My name is Beto Dávalos, I am 21 years old and I am from Ecuador. I am a trail runner, at least, that is the word with which I usually introduce myself, although I feel that it does not pay 100% homage to everything I do. I practice andinism (mountaineering), trekking and I am also an adventure photographer, so you could say that I am a mountain lover. I started running when I was 17 years old at the insistence of my parents who were part of a local group of runners. I agreed without much desire to run… with no idea what was coming next.

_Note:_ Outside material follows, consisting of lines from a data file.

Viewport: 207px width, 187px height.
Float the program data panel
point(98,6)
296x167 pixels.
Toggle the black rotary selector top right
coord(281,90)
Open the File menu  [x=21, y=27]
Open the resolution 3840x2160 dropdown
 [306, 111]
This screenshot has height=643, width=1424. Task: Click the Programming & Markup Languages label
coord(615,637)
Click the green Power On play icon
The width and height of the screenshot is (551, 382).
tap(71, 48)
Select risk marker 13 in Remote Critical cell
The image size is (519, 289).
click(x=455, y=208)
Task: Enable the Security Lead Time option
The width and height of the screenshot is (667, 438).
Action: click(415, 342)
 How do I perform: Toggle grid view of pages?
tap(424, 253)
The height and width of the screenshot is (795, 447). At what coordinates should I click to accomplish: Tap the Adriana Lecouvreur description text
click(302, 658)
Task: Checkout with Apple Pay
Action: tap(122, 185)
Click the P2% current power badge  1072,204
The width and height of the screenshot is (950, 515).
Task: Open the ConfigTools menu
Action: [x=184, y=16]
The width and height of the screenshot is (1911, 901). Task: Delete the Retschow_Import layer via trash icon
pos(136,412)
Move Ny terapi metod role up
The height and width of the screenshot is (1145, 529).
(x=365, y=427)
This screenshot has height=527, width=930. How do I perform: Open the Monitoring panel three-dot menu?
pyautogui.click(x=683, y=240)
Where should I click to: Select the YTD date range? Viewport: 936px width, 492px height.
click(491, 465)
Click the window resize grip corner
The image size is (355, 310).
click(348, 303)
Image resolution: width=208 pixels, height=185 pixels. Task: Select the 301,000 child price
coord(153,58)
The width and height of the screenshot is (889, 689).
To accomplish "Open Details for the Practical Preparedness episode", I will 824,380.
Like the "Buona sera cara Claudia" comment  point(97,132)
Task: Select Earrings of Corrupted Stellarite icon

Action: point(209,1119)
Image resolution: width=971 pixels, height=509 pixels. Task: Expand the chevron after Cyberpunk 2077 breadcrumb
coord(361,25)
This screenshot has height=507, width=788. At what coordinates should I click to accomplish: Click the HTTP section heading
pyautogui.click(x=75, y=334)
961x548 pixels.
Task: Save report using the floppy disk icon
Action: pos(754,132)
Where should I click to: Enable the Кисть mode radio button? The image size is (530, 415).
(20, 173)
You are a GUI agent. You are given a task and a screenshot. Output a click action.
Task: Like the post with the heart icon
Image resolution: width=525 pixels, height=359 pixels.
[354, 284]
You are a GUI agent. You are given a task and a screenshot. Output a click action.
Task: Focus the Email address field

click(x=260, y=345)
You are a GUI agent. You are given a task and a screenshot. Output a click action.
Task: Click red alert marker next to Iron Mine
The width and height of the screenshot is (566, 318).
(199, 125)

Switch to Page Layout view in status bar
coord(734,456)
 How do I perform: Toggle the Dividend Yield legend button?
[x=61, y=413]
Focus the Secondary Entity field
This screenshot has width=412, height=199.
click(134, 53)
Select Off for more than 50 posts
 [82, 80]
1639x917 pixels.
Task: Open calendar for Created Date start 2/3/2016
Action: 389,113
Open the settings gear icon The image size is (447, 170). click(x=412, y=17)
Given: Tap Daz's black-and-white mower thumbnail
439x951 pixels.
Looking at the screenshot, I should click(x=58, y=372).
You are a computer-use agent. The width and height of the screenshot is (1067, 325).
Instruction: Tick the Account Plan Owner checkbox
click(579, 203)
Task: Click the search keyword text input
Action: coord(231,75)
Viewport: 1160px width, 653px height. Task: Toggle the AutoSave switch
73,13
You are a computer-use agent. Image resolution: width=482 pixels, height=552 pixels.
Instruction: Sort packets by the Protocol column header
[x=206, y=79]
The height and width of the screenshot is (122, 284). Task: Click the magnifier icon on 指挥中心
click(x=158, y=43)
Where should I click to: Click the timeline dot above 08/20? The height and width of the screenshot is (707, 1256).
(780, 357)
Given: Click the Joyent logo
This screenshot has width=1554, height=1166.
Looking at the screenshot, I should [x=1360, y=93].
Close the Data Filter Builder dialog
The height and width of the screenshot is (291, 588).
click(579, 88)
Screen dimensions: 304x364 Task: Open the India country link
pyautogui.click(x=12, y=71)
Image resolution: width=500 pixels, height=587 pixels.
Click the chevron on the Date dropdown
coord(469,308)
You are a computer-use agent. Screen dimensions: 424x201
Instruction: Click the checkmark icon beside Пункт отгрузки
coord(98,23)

While trail running had caught my attention since I was younger, I never fully devoted myself to it and practiced it sporadically and inconsistently. I could never have imagined the evolution that running has had and continues to have in my life until now. Since November 2020 I have been in the process of going from being an amateur athlete to a semi-professional athlete. My training regimen has increasingly become stricter, even influencing my other habits. Trail running went from an obscure activity to a priority in my life.
But on December 20, 2020, while getting out of bed, I noticed something strange in the soles of my feet, they felt numb and clumsy. When I started walking, the sensation moved upward, as if it was radiating towards the ankle. Dehydration, overtraining, a muscle contracture … so many things that could cause the discomfort so I didn’t give it too much thought. The next day the sensation had taken my entire foot up to my ankle, it was difficult for me to lift and I began to drag both of my feet as I tried to walk. My strength and mobility seemed to decline more every hour. It had been 48 hours since the symptoms appeared, this strange sensation had now overtaken my tibia and reached my knee.
On the third day, weakness in my legs was such that I could no longer walk or stand on my own; it was as if my legs had been disconnected from the body. Still thinking it was only my legs, I tried getting my laptop from the desktop but it slipped from my hands and I realized my arms were losing function as well. It was then I started feeling scared and decided to see my doctor. The doctor said it could be due to dehydration and low electrolytes, however before leaving he mentioned his concern of a possible case of Guillain-Barré syndrome.
Luckily for me, it didn’t progress but stopped in my quadriceps and biceps called tetraplegia (paralysis caused by illness or injury that results in the partial or total loss of use of all four limbs and torso). The syndrome probably originated from a viral or bacterial infection in the weeks after symptoms began (I had had a gastrointestinal infection the week prior). I went to the neurologist who asked me to get electromyography, an exam in which needles are inserted into my limbs sending electrical impulses through the needles to check nerve and neuronal conduction. Here the diagnosis was confirmed: I have Guillain Barré syndrome. A nightmare for anyone, especially for an athlete.
GBS marked its arrival during the peak of my fitness, I had been averaging the highest volume of weekly mileage in my life and I felt in my “prime” for the first time in years. It also came at a difficult mental moment, overwhelmed with questions of if I had what is required to take the big step to be a “pro” or if I was even good enough to achieve those aspirations. When the condition worsened leaving me in a wheelchair, all the accumulated insecurities were automatically answered with a resounding YES! Running on a mountain is what I love the most in life and I always knew the answer deep down.
In principle, not being able to move, not knowing if I can ever run again or even walk filled me with despair; however, my prognosis was good and my improvement has progressed quite quickly. Today I see this syndrome as a blessing that has granted me the deepest period of introspection and growth I have had to date. I now appreciate from the depths of my heart the simple things like walking, standing up, and moving by myself.
Without a doubt, I believe the great lesson I’ve learned is this: our goals are not a utopian and distant point on the horizon, but something tangible towards which we work every day. LIFE DOES NOT WAIT, why should our goals wait? Why keep making excuses? I had to stop walking to realize how much running means to me and how much I had been self-sabotaging by not having the courage to fight for my dreams.
I have now entered the recovery phase, recovering faster than the average patient suffering from Guillain-Barré. Later in 2021, I hope to climb Chimborazo (the highest mountain in Ecuador at 6,282 meters (20,610 ft. above sea level) and run the YCC of UTMB in August.
Lastly, I would like to thank my friends and family. They’ve kept a keen eye on me and helped to make the recovery easier and entertaining. Keep crushing it on the trails!